Paul Goble
Staunton,
August 6 – As Vladimir Putin’s poll numbers have slipped and protests about
raising the pension age have spread, ever more commentators in Moscow have suggested
that the Putin regime is living through its last days and now faces an
approaching apocalypse in which it will be swept away in favor of liberal
democracy.
Such
views have been offered by Lev Shlosberg, Liliya Shevtsova, and Andrey
Illarionov among others, US-based Russian historian Irina Pavlova says, but all
such people, she argues forget that “in Russia today, there is not a single
precondition for democratic development” (ivpavlova.blogspot.com/2018/08/blog-post.html).
At best that means that Putin might be
swept away but then rapidly replaced by a dictatorship not terribly dissimilar
to his own; at worst, it means that he will continue to rule and that all the
talk about an apocalypse or revolution will prove to be an empty distraction
from the main course of Russian political life.

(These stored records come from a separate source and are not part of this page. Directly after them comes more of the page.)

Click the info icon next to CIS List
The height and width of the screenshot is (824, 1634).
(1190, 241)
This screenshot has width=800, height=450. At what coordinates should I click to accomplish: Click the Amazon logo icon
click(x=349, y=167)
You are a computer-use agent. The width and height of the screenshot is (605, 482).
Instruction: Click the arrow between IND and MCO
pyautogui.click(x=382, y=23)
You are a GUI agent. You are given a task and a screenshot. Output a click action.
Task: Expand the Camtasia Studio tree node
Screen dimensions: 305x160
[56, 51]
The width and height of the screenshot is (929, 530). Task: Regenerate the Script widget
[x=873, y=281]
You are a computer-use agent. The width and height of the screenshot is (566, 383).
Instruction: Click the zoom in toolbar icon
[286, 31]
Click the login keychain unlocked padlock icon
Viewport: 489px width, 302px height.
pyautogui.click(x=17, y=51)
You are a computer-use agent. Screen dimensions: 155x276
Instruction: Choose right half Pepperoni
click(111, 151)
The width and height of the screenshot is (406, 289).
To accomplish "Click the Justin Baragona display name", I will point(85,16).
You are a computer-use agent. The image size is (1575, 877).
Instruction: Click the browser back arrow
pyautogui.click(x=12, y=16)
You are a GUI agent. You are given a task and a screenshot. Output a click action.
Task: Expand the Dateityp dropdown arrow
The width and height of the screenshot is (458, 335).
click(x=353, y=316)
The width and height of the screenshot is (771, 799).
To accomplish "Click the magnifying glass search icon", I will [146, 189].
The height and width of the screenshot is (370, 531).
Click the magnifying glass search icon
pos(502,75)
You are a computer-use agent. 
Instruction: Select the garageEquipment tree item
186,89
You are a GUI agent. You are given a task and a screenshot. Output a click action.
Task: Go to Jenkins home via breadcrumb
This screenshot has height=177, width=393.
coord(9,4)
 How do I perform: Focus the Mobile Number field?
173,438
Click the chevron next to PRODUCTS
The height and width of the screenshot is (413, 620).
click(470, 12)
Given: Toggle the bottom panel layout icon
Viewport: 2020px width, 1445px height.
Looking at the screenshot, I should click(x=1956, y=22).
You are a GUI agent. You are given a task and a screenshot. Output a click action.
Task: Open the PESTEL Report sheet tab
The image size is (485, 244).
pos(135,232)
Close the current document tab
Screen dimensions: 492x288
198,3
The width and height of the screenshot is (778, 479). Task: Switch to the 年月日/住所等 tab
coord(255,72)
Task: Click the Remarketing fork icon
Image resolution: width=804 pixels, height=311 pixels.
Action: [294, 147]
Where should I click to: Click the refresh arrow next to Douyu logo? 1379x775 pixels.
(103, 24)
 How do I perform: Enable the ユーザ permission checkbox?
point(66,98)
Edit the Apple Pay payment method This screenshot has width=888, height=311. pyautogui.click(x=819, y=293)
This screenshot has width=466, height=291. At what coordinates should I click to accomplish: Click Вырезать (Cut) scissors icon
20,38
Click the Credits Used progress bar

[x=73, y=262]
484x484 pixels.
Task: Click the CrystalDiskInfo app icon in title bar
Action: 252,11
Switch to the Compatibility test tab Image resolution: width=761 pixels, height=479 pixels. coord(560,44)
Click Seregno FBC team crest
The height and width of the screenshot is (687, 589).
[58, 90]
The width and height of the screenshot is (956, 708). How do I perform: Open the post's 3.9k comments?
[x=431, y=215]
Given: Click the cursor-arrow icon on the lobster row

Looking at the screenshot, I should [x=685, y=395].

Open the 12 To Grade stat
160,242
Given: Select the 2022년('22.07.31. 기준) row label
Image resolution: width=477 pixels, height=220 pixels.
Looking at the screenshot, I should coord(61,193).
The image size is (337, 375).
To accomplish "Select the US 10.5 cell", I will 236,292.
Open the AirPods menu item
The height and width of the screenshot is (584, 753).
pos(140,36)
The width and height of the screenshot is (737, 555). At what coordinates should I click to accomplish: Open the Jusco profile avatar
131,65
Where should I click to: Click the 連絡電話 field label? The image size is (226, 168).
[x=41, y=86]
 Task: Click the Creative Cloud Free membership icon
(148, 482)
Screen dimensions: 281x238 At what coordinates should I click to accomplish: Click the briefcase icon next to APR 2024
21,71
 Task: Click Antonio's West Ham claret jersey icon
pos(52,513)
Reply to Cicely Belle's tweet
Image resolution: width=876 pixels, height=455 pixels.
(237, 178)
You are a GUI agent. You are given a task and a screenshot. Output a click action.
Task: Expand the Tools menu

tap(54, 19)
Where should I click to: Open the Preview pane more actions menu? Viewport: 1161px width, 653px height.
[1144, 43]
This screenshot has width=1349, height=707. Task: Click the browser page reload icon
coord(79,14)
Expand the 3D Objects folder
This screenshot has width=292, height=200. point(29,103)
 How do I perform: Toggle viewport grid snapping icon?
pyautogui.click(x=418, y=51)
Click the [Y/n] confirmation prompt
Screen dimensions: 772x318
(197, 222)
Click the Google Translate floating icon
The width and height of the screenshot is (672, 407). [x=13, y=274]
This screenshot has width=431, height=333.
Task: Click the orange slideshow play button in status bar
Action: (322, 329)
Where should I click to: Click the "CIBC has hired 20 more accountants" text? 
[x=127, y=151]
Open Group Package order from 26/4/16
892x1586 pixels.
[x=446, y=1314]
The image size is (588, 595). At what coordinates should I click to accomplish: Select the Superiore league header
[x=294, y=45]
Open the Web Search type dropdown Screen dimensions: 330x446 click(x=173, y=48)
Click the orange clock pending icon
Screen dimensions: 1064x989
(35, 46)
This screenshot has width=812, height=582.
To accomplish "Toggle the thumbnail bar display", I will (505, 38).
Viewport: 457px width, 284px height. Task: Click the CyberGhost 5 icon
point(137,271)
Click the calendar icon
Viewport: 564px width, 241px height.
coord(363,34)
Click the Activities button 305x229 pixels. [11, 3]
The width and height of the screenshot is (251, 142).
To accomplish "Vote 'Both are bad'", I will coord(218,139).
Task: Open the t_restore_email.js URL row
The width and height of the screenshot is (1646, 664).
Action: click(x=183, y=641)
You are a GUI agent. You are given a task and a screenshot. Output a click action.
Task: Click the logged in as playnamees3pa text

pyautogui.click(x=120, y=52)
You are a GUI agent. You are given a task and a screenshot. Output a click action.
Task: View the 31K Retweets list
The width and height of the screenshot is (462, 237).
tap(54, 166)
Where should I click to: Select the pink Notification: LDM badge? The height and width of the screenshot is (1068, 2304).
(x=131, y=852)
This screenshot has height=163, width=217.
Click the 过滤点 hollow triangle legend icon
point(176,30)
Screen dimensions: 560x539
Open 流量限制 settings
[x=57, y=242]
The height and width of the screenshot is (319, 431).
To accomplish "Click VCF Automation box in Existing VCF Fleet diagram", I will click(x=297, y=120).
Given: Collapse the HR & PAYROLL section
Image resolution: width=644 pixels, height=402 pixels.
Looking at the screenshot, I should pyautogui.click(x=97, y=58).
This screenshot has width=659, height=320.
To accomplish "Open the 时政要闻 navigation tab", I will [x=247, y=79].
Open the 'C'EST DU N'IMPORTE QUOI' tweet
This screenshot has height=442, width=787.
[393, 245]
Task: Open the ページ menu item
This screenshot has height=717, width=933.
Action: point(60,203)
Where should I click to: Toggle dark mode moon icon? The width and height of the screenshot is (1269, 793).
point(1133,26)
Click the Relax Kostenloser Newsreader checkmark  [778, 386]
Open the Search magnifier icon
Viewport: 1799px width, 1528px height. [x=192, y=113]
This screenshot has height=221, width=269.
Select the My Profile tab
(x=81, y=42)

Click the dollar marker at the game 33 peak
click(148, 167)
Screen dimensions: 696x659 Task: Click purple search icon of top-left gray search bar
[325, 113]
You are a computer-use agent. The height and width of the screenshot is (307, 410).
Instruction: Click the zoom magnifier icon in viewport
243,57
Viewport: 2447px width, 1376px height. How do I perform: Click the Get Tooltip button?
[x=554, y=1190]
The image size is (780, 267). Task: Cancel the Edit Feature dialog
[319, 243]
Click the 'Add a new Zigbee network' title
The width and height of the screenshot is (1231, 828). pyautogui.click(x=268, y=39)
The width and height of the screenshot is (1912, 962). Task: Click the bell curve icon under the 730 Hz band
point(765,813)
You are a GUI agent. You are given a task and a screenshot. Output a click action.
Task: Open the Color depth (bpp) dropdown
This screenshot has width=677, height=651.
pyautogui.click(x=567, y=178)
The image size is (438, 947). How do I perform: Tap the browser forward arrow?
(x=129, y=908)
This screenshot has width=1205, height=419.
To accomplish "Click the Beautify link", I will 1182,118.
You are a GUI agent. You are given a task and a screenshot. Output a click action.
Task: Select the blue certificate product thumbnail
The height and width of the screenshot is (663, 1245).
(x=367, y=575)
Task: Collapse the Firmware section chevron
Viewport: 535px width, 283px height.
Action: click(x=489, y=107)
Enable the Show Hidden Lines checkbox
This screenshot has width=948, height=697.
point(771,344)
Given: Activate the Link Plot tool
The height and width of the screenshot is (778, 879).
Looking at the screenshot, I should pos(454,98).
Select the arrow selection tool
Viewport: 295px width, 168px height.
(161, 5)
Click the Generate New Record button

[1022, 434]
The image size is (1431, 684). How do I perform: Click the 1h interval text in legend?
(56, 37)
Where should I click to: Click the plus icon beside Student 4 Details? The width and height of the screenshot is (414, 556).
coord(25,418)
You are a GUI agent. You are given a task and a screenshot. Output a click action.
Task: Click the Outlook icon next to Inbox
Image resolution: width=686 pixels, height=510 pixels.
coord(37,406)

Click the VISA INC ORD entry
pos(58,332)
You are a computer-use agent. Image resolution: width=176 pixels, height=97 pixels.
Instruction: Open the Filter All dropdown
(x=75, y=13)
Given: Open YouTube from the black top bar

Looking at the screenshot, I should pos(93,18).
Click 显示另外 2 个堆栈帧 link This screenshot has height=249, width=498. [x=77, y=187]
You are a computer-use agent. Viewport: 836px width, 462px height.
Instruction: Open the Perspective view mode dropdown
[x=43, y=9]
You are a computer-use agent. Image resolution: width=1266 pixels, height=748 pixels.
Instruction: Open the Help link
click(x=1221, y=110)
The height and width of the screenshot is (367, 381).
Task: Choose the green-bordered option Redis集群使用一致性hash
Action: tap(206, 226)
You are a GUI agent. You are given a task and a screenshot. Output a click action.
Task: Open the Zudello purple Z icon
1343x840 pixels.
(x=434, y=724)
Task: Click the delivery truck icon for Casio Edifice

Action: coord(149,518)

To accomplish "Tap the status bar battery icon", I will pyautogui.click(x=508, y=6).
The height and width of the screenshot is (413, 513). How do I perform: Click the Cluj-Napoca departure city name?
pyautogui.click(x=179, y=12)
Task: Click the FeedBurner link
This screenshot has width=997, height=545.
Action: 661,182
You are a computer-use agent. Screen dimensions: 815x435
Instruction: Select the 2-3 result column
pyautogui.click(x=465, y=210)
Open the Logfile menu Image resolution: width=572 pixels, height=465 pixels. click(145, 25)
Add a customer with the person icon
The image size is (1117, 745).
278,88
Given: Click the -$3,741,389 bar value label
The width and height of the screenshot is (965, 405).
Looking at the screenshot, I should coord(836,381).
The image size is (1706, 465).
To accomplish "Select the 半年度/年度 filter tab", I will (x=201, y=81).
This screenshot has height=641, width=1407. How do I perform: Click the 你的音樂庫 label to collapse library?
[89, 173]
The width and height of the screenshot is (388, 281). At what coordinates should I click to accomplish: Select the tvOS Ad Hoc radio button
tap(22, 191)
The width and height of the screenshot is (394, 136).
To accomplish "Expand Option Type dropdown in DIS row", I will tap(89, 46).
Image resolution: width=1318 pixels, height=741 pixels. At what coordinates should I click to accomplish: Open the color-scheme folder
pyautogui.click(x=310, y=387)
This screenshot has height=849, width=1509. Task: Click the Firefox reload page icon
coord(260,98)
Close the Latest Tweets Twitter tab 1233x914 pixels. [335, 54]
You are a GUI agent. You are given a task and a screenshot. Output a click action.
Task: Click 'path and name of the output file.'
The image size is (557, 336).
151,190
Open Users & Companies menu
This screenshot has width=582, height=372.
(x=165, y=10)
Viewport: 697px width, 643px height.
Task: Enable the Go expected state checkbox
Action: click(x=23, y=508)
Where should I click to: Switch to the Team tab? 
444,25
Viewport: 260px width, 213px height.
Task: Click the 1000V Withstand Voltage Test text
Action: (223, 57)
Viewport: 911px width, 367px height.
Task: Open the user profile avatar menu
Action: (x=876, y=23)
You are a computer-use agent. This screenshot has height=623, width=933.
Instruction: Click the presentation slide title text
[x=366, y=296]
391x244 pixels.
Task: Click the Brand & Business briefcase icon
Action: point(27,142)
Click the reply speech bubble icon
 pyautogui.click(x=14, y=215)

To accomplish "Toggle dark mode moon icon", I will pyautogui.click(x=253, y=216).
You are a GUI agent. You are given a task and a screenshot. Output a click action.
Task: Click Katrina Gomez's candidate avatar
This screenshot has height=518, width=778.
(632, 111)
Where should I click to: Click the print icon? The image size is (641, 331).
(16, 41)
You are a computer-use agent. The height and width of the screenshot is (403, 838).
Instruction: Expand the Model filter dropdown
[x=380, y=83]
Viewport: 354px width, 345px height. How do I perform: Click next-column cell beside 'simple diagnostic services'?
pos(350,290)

What is truly unfortunate, Pavlova says,
is that those who offer these pictures of the dawning future seem to believe as
Zinovy Kamenev put it directly that “it is necessary only to believe” in order
to win (kasparov.ru/material.php?id=5B67235A07D45).
Such views are not only self-serving but self-deceiving as well.
A longtime skeptic about Russia’s
democratic possibilities and an analyst who has argued repeatedly that Putin is
a continuation of the Stalinist authoritarian statist tradition, Pavlova has
more often than not been proved right about Russia’s trajectory even though her
words inevitably come as a dousing of cold water on the passionate.
One can hope that at some point she will
be proved wrong and Russia or its successor states will become democracies; but
that will be possible if and only if those who want to see such an outcome
recognize that believing in such goals is far from enough. They must first
recognize what they are up against, and then work hard to change it.